Although there has been a decline in manufacturing jobs
nationwide, the decline in upstate New York areas has been much steeper than
for the U.S. as a whole. New York has lost 21 percent of its factory jobs
since 2000. Three heavily-manufacturing dependent upstate metro areas –
Rochester, Binghamton and Elmira – continued to lose jobs into the first
part of 2005 and have experienced fairly substantial 5 to 10 percent job
declines since 2000.
Across the state, the net loss of thousands of good paying
jobs has meant that the "hollowing out" of the middle of the income
distribution continued at a rapid pace.
According to Census Bureau data, there was a decline of over
50,000 families with incomes between $35,000 and $150,000 between 2000 and
2003. During this same period, however, the number of families with incomes
above $150,000, and the number with incomes below $35,000 both increased.
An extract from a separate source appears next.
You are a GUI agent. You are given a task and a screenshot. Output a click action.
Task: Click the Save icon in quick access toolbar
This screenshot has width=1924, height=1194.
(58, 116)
As in many parts of the country, including the downstate New
York areas and the Hudson Valley corridor, the rapid rise in housing prices
and the explosion in home equity borrowing and home mortgage debt have been
among the major forces driving the economy.
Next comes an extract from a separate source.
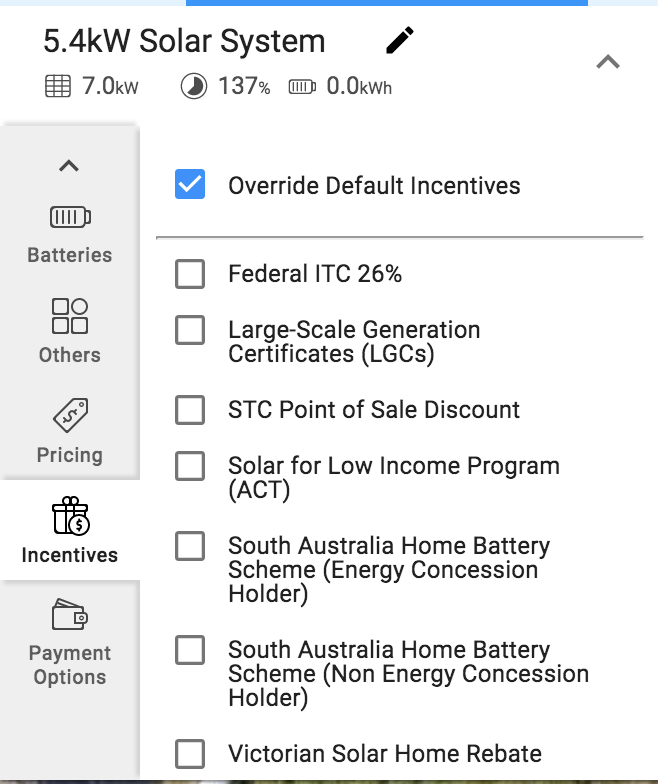This screenshot has width=658, height=784.
Task: Click the sidebar upward chevron arrow
Action: point(69,166)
"For the areas within New York that have been growing in
this tenuous recovery, much of that growth has been fueled by the
super-heated housing market and the explosion of household debt readily
evident at the national level," commented Fiscal Policy Institute chief
economist James Parrott. "Unfortunately, that spur to New York’s growth may
end as the Federal Reserve pushes interest rates higher," added Parrott.
An important bright spot in the report is the data showing
that New York’s recent increase in the minimum wage did not dampen job
growth among low-wage workers. The first step of a three-step increase
occurred on January 1, 2005, bringing New Yorkers from the federal minimum
of $5.15/hour to a New York minimum of $6.00/hour. Contrary to warnings of
opponents to the increase, the number of jobs in industries employing large
numbers of low-wage workers grew significantly after the first step of the
increase took place. Retail jobs increased 1.8 percent in the first half of
2005 compared to the first half of 2004, considerably faster than either the
state’s overall growth rate or the rate of increase in retail jobs
nationally. The next phases of the increase will raise the minimum to
$6.75/hour in 2006 and $7.15/hour in 2007.
The report also provides detailed economic profiles for each
of the state’s 10 labor market regions, including data on population, wage,
income, and job trends as well as a list of each region’s largest employers
and a discussion of regional prospects.